Multiple constructors (part 2)

Thu Jan 18 06:19:36 EST 2001

"Daniel Klein" <DanielK at jBASE.com> wrote in message
news:D%o96.645$KD3.265469 at typhoon.aracnet.com...
> OK, I've researched and read the posts (and the FAQ) on how to simulate
> multiple constructors. Alex Martelli provided the most robust answer by
> testing the number of *args and executing the appropriate section of code.
> However in another post he says
>
> """
> This 'overloads' the constructors based on how many arguments
> are given -- how elegant (and how Pythonic...!) this is, being
> of course *debatable*.  Overloading on *types* would be less
> elegant *and* less Pythonic, though you could easily extend
> this idea to do it -- I would discourage it even more strongly.
> """

I think _this_ part of my response is what makes it "robust":-).

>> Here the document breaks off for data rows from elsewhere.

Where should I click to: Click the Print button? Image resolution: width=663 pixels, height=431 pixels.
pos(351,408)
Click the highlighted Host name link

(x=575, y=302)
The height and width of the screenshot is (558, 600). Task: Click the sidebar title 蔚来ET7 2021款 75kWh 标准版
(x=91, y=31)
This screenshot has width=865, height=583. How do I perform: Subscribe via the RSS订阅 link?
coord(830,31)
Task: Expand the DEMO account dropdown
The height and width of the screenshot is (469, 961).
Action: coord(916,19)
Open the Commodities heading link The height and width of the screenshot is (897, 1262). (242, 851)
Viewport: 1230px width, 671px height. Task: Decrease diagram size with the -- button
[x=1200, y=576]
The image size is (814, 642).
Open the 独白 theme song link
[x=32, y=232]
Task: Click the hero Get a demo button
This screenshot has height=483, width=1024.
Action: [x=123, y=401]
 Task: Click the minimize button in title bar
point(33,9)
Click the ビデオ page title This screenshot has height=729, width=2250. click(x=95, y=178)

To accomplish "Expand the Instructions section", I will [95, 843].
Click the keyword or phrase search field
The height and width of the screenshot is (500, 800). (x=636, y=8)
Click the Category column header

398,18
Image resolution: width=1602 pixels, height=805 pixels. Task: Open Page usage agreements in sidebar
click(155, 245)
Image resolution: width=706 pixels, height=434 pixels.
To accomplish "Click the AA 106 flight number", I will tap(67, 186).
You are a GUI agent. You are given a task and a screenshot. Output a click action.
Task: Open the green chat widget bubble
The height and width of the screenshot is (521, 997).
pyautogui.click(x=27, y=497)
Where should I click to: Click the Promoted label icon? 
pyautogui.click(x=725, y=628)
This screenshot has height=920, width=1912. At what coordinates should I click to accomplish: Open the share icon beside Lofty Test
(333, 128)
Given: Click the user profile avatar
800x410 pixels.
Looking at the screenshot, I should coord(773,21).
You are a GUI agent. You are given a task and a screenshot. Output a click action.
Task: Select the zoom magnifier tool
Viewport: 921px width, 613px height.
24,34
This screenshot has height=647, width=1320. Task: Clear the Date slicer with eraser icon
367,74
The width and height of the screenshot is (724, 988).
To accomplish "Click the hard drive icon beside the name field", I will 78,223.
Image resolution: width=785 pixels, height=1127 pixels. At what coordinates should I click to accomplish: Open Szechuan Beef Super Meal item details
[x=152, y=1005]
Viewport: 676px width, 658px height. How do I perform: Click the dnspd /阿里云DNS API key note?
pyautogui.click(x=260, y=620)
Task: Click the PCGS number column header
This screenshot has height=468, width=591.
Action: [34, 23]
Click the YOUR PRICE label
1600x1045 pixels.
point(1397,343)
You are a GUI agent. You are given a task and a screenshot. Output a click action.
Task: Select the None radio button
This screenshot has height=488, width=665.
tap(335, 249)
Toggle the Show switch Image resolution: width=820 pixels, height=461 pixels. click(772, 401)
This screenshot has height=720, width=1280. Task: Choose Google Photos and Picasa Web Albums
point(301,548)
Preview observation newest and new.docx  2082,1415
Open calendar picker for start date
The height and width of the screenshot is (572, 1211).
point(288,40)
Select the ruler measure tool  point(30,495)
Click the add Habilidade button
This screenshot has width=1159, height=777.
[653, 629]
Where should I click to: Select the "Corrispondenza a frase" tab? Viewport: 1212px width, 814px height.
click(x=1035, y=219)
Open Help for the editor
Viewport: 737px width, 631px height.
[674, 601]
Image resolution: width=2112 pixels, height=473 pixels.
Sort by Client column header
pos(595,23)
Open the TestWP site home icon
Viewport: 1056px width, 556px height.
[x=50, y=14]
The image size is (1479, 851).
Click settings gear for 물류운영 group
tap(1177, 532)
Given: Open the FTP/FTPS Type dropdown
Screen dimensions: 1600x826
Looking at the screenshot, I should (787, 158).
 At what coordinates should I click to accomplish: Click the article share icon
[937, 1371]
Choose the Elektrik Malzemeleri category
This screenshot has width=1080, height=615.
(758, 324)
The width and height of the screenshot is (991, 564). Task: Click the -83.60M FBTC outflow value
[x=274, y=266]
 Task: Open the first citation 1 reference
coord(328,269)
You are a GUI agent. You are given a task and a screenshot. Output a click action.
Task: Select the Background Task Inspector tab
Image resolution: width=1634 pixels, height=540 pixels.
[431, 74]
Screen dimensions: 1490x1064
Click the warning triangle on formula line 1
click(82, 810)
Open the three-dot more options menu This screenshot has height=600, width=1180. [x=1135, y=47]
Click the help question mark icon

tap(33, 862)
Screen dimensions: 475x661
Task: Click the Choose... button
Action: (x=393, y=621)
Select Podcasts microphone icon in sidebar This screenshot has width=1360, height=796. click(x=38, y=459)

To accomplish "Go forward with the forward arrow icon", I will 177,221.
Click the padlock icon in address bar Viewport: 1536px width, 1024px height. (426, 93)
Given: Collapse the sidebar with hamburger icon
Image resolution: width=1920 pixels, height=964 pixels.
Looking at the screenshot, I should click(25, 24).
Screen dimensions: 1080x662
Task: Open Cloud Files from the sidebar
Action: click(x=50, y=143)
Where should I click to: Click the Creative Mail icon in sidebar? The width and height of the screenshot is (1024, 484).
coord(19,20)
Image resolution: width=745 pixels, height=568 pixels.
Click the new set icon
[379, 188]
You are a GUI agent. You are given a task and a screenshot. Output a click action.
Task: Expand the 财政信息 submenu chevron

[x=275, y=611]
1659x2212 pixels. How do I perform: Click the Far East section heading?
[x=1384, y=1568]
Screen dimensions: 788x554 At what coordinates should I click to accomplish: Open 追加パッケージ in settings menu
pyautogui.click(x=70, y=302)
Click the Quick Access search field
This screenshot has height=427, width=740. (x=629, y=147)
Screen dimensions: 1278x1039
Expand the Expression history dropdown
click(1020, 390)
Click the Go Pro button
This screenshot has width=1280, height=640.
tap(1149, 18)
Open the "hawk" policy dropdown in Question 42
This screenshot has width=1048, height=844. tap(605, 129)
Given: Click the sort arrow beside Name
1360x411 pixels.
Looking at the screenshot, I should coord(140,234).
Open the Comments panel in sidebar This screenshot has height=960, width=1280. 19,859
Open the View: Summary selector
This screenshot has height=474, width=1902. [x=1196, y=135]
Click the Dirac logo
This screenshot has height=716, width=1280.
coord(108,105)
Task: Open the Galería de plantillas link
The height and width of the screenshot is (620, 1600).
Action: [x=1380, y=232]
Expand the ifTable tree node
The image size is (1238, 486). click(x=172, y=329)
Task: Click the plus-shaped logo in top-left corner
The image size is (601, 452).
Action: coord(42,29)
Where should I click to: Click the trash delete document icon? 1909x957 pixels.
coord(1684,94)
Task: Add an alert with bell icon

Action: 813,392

In other words, the best answer to this sort of queries is most
often: yes, you can do it (and here's how), but there are better
approaches (and here they are).  I didn't get _fully_ into the
"here's how" and "here they are" parts, admittedly.

> However, what I need to do is _exactly_ what is being discouraged, that is
> creating 3 constructors both with 2 arguments where the second argument of
> each is a different type. The real kicker is that in one of the
> constructors, I need to check the __class__ of the object to make sure the
> method is receiving the proper object. I have no problem coding this if
this
> is the way it has to be but if there are more acceptable (and Pythonic)
ways
> to do this, I would appreciate some pointers.

Why do you think you *NEED* to distinguish your processing based on
an argument's type, or class?  More likely, what you want to know
about an argument (to determine different processing in different
cases) is *how it BEHAVES* -- which you can't do by testing types,
or classes; rather, you may use hasattr or try/except to find out.

By focusing on behavior, rather than on type-identity, you make
life easier for the client-code programmer: he or she can then
make polymorphic use of your components with any instance that
implements the needed behavior, which IS all your code needs.

The idea of 'overloading' -- having a callable with a single given
name that maps to multiple internal callables depending on various
conditions -- is also related to polymorphism; the only good reason
to supply a single callable that maps to multiple ones is to let
client-code use that single callable polymorphically if need be.

It's generally a good idea to ALSO expose the multiple callables
directly -- don't make client-code programmers go through strange
contortions to make sure the 'right' overload is invoked in the
end; when their need are non-polymorphic, let them explicitly
state as much in the simplest possible way.  This does not sit in
well with 'constructors' -- which is why *factory functions* tend
to be preferable whenever any application need of some richness
and complexity is involved (factory callables that are not
functions are also OK, but meet a rarer, yet-more-involved need).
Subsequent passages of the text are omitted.